Creating an Extensible Big Data Platform to Serve Data Scientists and Analysts – 100s of PetaBytes with Realtime Access

Abstract: This talk reflects on the design and architecture of an effective modern big data platform that can ingest, store, and serve 100+ PB of data with minute level latency. We’ll walk you through the typical workflow of a data scientist or data analysts at Uber to explore data, discover desired datasets, access the data, run interactive queries, visualize the output, or prepare derived datasets for advanced analytics and machine learning use cases. The audience will leave the talk with greater insight into how things work in an extensible modern Big Data platform and will be inspired to re-envision their own data platform to make it more generic and flexible for their data scientists and analysts.

The motivation for this talk is Uber's business needs for real-time Big data. Uber’s mission is to ignite opportunities by setting the world in motion. To fulfill this mission, Uber relies heavily on making data-driven decisions in every product area and we need to store and process an ever-increasing amount of data. To this end, we had redesigned traditional Big Data platform solutions to provide faster, more reliable, and more-performant access by adding a few critical technologies that overcome their limitations. In this talk, we will provide a behind-the-scenes look at the current Big data technology landscape, including various existing open-source technologies as well as what we had to build at Uber and open-source to fill the gaps and push the boundaries.

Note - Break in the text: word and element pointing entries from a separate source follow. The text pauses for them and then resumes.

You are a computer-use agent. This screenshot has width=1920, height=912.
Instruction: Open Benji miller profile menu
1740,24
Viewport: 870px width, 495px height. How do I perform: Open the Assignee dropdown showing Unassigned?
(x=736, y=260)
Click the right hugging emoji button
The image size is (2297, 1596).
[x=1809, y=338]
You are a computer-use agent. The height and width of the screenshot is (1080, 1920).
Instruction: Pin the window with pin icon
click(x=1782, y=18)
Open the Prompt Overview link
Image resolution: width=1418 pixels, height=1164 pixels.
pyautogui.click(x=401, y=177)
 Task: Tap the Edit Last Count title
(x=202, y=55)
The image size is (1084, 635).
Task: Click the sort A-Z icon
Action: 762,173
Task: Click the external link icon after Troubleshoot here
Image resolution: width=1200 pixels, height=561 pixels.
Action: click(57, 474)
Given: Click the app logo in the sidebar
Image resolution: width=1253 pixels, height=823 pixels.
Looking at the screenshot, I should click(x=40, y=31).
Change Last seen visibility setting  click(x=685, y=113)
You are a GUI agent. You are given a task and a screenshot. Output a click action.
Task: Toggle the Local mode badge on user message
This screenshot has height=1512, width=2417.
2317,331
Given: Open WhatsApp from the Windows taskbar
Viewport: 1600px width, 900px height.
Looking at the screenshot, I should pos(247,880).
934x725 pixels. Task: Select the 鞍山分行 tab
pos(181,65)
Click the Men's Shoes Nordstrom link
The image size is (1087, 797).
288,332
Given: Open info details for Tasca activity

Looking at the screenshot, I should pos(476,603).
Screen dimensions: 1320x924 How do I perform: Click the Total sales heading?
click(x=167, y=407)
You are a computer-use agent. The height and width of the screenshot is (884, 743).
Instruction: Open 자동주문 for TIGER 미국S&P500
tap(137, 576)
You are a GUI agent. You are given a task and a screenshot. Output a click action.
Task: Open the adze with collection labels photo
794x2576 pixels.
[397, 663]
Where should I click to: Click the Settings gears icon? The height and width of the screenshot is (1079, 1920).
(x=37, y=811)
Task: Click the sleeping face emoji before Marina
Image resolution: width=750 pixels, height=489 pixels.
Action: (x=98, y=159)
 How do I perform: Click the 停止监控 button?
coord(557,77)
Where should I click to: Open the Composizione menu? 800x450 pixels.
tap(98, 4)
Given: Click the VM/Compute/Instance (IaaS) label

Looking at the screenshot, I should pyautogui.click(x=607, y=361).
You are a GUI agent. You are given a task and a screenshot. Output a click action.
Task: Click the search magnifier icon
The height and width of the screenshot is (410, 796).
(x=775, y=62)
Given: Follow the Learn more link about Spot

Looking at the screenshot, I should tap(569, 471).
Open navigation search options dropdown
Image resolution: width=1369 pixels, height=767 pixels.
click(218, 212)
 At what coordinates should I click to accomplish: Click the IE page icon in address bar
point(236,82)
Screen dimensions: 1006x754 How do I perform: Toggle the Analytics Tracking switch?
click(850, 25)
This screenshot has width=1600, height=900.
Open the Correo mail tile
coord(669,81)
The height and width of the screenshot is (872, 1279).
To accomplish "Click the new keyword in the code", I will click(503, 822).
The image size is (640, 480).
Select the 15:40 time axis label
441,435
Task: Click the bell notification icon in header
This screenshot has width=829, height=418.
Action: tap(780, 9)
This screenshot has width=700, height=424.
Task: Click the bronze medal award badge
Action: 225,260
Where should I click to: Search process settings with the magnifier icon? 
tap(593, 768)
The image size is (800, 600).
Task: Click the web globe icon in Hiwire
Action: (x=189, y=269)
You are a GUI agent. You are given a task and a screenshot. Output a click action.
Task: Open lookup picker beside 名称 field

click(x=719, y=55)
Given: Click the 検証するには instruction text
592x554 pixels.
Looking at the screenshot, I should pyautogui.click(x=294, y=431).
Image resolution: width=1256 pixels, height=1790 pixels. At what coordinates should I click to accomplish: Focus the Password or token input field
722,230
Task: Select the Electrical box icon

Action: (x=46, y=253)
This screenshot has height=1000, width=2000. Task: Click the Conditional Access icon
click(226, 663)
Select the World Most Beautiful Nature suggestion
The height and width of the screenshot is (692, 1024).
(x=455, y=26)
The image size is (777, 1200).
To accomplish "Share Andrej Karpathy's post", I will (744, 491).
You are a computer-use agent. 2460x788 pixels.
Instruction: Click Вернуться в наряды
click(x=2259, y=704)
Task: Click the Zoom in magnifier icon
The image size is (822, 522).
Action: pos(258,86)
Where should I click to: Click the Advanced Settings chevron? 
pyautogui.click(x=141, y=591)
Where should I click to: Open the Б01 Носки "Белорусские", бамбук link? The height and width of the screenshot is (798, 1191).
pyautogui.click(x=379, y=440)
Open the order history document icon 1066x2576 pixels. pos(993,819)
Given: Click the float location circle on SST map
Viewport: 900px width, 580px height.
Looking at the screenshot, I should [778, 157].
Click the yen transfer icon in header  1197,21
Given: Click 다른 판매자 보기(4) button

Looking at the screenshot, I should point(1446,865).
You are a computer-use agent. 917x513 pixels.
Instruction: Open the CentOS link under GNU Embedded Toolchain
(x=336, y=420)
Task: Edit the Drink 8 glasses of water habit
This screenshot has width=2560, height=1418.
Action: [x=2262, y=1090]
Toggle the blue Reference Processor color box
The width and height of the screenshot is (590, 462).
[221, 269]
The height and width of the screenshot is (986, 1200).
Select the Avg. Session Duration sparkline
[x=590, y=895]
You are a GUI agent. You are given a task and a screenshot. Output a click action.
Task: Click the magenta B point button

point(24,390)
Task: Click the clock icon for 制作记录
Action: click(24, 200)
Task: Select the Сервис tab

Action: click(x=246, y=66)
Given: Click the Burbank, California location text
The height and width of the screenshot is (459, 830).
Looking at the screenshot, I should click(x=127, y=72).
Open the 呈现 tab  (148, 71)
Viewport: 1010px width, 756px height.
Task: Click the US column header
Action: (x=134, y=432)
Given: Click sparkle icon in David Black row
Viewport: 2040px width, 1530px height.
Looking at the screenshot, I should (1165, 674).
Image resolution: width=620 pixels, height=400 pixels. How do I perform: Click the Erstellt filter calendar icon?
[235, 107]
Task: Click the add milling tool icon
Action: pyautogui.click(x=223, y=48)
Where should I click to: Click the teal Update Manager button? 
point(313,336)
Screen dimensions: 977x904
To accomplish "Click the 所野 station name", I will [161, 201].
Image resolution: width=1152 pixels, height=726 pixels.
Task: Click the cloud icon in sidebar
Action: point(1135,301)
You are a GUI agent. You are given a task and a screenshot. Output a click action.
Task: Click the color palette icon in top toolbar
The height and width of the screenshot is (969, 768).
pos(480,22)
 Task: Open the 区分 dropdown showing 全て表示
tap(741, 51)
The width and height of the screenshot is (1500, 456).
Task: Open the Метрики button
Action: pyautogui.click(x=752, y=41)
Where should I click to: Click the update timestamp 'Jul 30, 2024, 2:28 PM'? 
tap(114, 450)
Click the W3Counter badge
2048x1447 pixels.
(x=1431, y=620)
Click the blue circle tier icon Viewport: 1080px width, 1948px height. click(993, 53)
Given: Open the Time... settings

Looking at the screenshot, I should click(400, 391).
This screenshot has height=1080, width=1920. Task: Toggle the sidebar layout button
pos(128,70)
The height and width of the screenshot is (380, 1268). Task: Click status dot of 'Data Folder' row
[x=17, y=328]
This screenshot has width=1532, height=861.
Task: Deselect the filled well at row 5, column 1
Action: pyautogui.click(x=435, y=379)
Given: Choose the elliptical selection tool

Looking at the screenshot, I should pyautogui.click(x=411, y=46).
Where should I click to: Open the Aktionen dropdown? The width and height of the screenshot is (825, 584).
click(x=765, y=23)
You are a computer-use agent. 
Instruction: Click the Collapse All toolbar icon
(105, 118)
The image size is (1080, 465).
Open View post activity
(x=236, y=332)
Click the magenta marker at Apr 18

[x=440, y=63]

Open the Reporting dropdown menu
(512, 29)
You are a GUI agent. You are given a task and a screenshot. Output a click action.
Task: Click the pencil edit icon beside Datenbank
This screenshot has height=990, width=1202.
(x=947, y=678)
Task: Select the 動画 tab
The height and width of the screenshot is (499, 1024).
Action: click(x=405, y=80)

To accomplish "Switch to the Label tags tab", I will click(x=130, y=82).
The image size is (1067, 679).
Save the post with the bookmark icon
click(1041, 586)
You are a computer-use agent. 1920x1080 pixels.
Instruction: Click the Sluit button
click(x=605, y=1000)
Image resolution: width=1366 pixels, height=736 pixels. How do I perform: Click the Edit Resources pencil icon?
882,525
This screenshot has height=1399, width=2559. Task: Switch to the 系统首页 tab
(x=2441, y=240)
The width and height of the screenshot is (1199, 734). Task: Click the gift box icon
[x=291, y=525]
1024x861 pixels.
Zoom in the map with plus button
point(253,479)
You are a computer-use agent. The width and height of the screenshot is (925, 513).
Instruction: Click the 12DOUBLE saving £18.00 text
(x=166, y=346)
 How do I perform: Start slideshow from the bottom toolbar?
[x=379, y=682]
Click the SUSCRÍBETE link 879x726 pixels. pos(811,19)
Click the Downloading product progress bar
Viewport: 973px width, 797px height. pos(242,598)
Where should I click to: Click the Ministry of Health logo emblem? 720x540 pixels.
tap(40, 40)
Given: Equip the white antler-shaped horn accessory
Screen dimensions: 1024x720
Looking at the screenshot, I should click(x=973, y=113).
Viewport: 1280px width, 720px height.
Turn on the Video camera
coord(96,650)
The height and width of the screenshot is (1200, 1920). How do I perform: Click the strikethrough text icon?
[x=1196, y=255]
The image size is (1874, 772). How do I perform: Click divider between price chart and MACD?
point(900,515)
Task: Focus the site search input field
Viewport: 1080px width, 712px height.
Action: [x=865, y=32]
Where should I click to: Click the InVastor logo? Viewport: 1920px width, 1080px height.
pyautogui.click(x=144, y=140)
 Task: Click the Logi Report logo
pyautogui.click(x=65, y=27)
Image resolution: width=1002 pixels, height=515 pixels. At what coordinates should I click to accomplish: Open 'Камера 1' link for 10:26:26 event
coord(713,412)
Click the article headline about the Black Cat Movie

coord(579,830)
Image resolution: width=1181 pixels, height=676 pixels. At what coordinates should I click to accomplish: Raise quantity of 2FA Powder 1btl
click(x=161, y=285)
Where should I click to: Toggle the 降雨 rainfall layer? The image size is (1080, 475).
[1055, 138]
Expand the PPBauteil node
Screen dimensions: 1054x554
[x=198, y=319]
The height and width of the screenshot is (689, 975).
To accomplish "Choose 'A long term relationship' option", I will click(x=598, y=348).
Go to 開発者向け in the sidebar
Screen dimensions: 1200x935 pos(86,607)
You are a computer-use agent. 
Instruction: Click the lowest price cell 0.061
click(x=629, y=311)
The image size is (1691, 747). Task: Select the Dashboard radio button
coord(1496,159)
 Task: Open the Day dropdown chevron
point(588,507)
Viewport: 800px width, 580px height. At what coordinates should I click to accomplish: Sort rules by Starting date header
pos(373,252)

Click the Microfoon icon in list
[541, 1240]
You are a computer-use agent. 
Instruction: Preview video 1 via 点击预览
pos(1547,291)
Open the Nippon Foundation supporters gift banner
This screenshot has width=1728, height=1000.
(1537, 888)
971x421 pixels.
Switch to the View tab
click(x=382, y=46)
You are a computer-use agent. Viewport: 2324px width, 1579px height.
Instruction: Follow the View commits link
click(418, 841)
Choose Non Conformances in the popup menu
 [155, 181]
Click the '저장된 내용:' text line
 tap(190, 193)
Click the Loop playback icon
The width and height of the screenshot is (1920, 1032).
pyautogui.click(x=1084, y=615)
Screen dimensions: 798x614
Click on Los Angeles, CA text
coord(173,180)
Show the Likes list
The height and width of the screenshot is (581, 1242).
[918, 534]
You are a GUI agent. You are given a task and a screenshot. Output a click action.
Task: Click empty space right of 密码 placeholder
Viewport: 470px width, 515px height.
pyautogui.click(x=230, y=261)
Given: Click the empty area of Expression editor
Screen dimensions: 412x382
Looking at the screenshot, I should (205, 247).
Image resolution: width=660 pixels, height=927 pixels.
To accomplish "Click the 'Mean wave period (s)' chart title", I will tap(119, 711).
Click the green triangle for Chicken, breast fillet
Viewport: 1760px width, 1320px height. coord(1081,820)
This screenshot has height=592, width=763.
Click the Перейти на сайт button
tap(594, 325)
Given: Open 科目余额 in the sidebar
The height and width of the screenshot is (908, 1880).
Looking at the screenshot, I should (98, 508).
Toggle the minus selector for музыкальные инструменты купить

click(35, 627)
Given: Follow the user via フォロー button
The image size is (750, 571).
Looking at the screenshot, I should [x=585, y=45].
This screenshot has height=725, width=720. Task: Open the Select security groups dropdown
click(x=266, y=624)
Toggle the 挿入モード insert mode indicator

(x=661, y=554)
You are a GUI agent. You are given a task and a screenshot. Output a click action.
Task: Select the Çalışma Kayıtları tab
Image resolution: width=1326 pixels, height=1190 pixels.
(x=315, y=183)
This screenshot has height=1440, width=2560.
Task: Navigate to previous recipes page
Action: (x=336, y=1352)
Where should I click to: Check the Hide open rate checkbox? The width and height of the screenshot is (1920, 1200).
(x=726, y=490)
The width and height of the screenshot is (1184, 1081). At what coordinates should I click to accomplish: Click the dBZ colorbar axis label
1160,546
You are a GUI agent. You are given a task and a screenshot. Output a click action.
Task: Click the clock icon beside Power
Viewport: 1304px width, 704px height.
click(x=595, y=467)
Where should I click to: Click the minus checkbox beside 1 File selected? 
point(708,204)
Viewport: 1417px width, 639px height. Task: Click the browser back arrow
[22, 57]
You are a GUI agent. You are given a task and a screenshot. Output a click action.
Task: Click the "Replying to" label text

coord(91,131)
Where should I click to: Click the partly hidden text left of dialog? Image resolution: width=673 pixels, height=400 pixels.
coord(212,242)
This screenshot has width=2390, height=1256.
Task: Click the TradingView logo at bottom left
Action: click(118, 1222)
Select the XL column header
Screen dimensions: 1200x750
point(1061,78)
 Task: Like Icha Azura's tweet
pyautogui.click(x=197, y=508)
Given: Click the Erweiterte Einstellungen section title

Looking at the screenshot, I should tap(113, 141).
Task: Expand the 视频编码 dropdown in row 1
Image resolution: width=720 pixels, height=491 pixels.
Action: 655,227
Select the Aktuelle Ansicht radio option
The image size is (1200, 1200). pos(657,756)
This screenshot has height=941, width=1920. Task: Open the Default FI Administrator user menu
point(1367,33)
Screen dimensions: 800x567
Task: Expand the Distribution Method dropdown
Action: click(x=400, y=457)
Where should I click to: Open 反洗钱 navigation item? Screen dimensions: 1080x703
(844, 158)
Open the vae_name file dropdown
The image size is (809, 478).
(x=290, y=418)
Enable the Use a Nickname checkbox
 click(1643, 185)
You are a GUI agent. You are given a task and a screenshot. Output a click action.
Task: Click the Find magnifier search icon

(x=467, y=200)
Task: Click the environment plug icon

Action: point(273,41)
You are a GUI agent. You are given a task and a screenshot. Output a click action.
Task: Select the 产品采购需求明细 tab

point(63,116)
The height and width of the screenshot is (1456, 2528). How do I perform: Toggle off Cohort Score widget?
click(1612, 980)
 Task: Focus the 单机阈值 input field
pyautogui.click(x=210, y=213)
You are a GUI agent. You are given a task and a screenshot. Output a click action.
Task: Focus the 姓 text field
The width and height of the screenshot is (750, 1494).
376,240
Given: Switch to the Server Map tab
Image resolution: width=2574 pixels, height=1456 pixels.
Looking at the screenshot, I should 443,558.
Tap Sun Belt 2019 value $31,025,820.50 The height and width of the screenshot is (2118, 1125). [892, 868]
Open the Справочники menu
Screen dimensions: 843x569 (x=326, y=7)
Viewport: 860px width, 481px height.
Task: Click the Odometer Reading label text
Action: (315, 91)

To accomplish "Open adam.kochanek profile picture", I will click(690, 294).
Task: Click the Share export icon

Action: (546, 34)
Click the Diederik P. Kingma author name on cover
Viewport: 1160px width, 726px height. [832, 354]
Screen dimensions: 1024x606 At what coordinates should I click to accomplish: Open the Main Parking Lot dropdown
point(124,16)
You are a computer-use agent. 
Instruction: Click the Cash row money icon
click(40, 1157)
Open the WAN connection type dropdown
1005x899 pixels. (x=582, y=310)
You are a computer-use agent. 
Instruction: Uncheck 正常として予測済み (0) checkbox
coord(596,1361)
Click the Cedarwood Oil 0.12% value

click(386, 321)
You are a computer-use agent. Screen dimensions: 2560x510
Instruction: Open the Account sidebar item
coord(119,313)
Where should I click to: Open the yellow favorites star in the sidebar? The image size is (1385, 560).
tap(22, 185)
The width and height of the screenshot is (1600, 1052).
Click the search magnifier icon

Bio: Reza Shiftehfar currently leads Uber’s Hadoop Platform teams. His teams help build and grow Uber’s reliable and scalable Big Data platform that serves petabytes of data utilizing technologies such as Apache Hadoop, Apache Hive, Apache Kafka, Apache Spark, and Presto. Reza is one of the founding engineers of Uber’s Data team and helped scale Uber's data platform from a few terabytes to over 100 petabytes while reducing big data latency from 24+ hours to minutes. Reza holds a Ph.D. in Computer Science from the University of Illinois, Urbana-Champaign.